▸ **EXCERPTED PASSAGE**
On Recognition and Acknowledgement
See me, feel me, touch me, heal me.
Listening to you I get the music.
Gazing at you I get the heat.
Following you I climb the mountain.
I get excitement at your feet!
Right behind you I see the millions.
On you I see the glory.
From you I get opinions.
From you I get the story.
Imagine if these words were said about you? You’d probably get a positive sense of yourself, of being seen by another, of being felt by another. Of your impact being appreciated. We all need someone to ‘get’ us.
One of the most common core values clients identify in their life is acknowledgement or recognition. A value is one’s judgement of what is important in life and it’s an innate driver for our behaviour, responses and decisions. It’s an underpinning, guiding principle of what matters to us and is related to our purpose and meaning making. We have many broad values, but particular values determine how we are in relation to others and in our life. Identifying our key values is a crucial part of the coaching process. If how we are living is out of alignment with our core values, we will feel unhappy.
Acknowledgement is often described by clients as a need, and usually within the context of the work environment. One client candidly described this “I need praise to feel like I’m doing a good job”; another “I need to know I’m needed”, others described it as “I need positive feedback”. There may be other elements such as the need for reassurance, low confidence and self-criticism in the mix, the need to know that we are doing well, but it’s quite simple. Acknowledgement and recognition make people feel their effort is noticed, their contribution is valued, that it’s worth making the effort because it has an impact and is appreciated by others. We want a response, preferably a positive one, as this motivates us.

▸ **DATA SEGMENT**
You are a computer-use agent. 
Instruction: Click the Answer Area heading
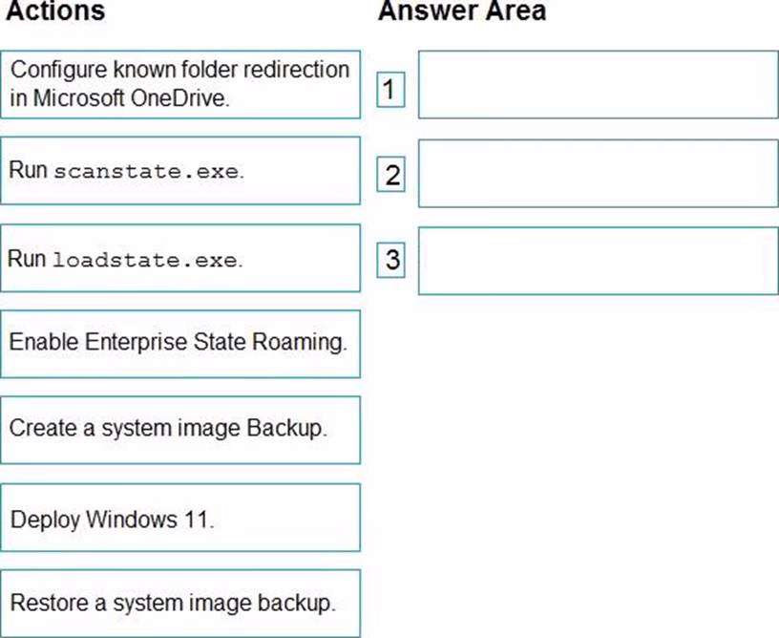[462, 12]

▸ **THE PROBLEM**
Reproduce the piece on recognition and acknowledgement in full, word for word.

▸ **RESULT OF THIS EXERCISE**
On Recognition and Acknowledgement
See me, feel me, touch me, heal me.
Listening to you I get the music.
Gazing at you I get the heat.
Following you I climb the mountain.
I get excitement at your feet!
Right behind you I see the millions.
On you I see the glory.
From you I get opinions.
From you I get the story.
Imagine if these words were said about you? You’d probably get a positive sense of yourself, of being seen by another, of being felt by another. Of your impact being appreciated. We all need someone to ‘get’ us.
One of the most common core values clients identify in their life is acknowledgement or recognition. A value is one’s judgement of what is important in life and it’s an innate driver for our behaviour, responses and decisions. It’s an underpinning, guiding principle of what matters to us and is related to our purpose and meaning making. We have many broad values, but particular values determine how we are in relation to others and in our life. Identifying our key values is a crucial part of the coaching process. If how we are living is out of alignment with our core values, we will feel unhappy.
Acknowledgement is often described by clients as a need, and usually within the context of the work environment. One client candidly described this “I need praise to feel like I’m doing a good job”; another “I need to know I’m needed”, others described it as “I need positive feedback”. There may be other elements such as the need for reassurance, low confidence and self-criticism in the mix, the need to know that we are doing well, but it’s quite simple. Acknowledgement and recognition make people feel their effort is noticed, their contribution is valued, that it’s worth making the effort because it has an impact and is appreciated by others. We want a response, preferably a positive one, as this motivates us.